Juste une mise au point : rappeler des règles n’est pas « encadrer la presse »

Avec la curée orchestrée par le PS sur Eric Woerth, un pas supplémentaire dans l’atteinte au respect de la personne humaine a été franchi. Le mois dernier c’est Johnny Hallyday qui en avait fait les frais avec la divulgation de son dossier médical dans la presse.

Il n’y a pas d’antidote contre le poison de la calomnie. Une fois versé, il continue d’agir quoiqu’on fasse dans le cerveau des indifférents, des hommes de la rue comme dans le cœur de la victime. Il pervertit l’opinion, car depuis que s’est propagée, chez nous, la presse de scandale, vous sentez se développer dans l’opinion un goût du scandale. Tous les traits infamants sont soigneusement recueillis et avidement colportés. On juge superflu de vérifier, de contrôler, en dépit de l’absurdité parfois criante. On écoute et on répète sans se rendre compte que la curiosité et le bavardage touchent de bien près à la médisance, que la médisance touche de bien près à la calomnie et que celui qui publie ainsi la calomnie devient un complice involontaire du calomniateur.

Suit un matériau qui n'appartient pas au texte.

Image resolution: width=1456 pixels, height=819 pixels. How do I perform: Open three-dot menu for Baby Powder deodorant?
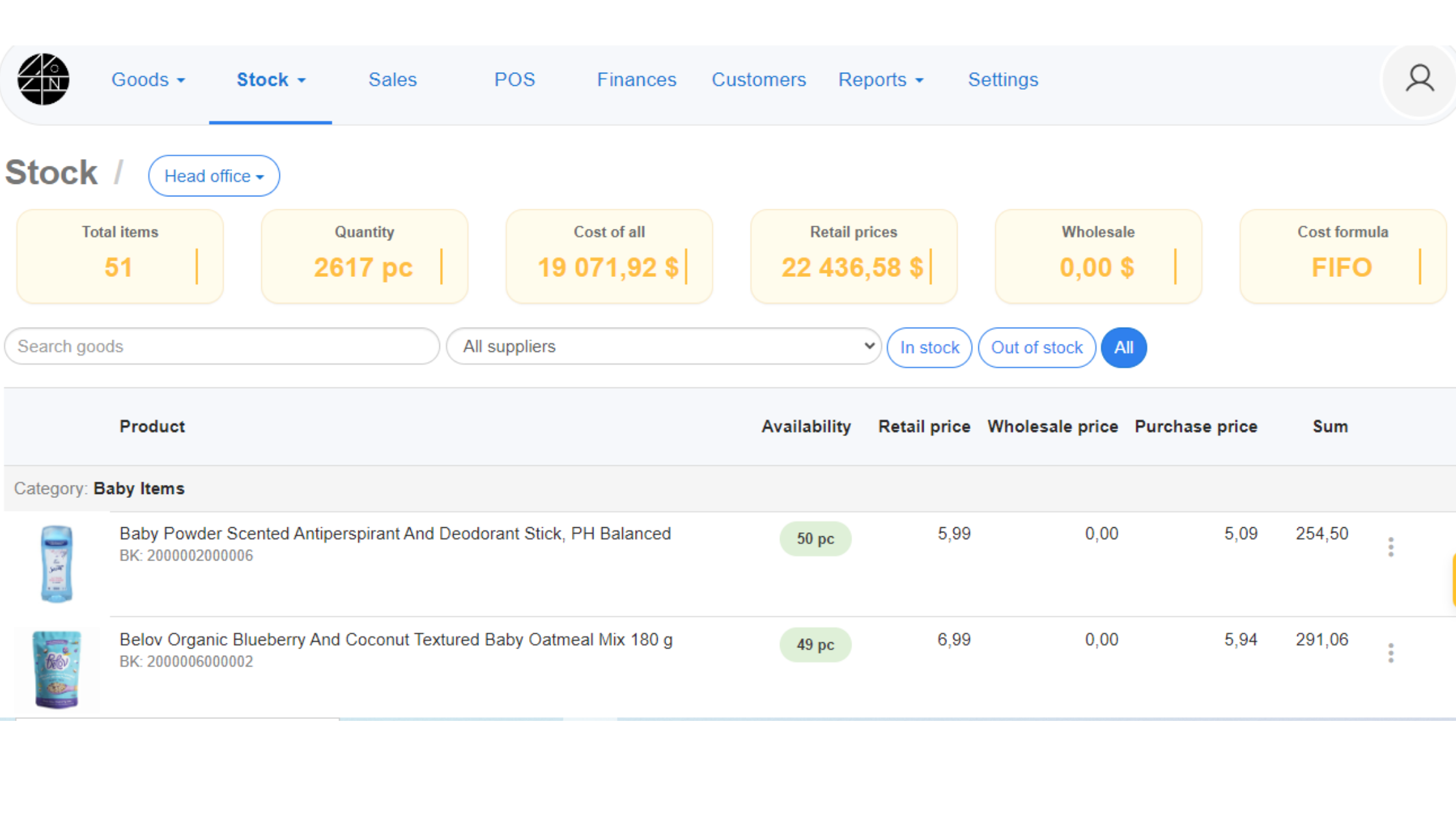[1391, 547]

Léon BLUM, 22 novembre 1936

  • Rappel des faits

Suite à la divulgation, que je trouve profondément choquante, d’éléments du dossier médical de Johnny Hallyday faite par le magazine L’Express, j’avais pris l’initiative d’adresser le 7 juin dernier une « Lettre ouverte pour le respect du secret médical et de la vie privée dans les médias » à Christophe Barbier, directeur de la rédaction de L’Express. Cette lettre ouverte avait été cosignée par 24 de mes collègues députés de la majorité.

Dans cette lettre ouverte, je réclamais une prise de position claire et officielle du directeur de la rédaction afin de condamner ces dérives qui portent atteinte au respect dû à la personne humaine, dérives auxquelles les Députés de la Nation ne peuvent absolument pas souscrire.

Le 8 juin Christophe Barbier a persisté en répondant que « L’Express a fait son devoir dans l’affaire Johnny » légitimant même le fait que « cette enquête va à l’encontre du secret médical, comme dans d’autres dossiers, l’investigation nous amène à passer outre le secret de l’instruction ou le secret-défense (sic). »

J’ai naturellement immédiatement réagi à ces propos plus que surprenants.

  • Dépôt d’une proposition de résolution sur la liberté de la presse

Déterminée à ce qu’une certaine conception de la presse ne devienne jamais la règle dans les médias français, j’ai souhaité prolonger ma démarche par une action parlementaire.

C’est la raison pour laquelle je vais prochainement déposer une proposition de résolution, aboutissement juridique de la « Lettre ouverte pour le respect du secret médical et de la vie privée dans les médias » du 7 juin 2010.

Dans cette proposition de résolution, je rappellerai solennellement des grands principes qui fondent notre République. Je rappellerai également l’équilibre, consacré par les textes et les jurisprudences, entre liberté de la presse, droit d’informer, droit au respect de la vie privée et respect des informations couvertes par des secrets professionnels, en particulier le secret médical.

  • La suite

Maintenant je vais inviter mes collègues députés à manifester leur attachement à la liberté de la presse ainsi qu’aux droits et libertés individuels en cosignant ma proposition de résolution.

Je ne doute pas que cette proposition de résolution sera prochainement inscrite à l’ordre du jour de l’Assemblée nationale et adoptée.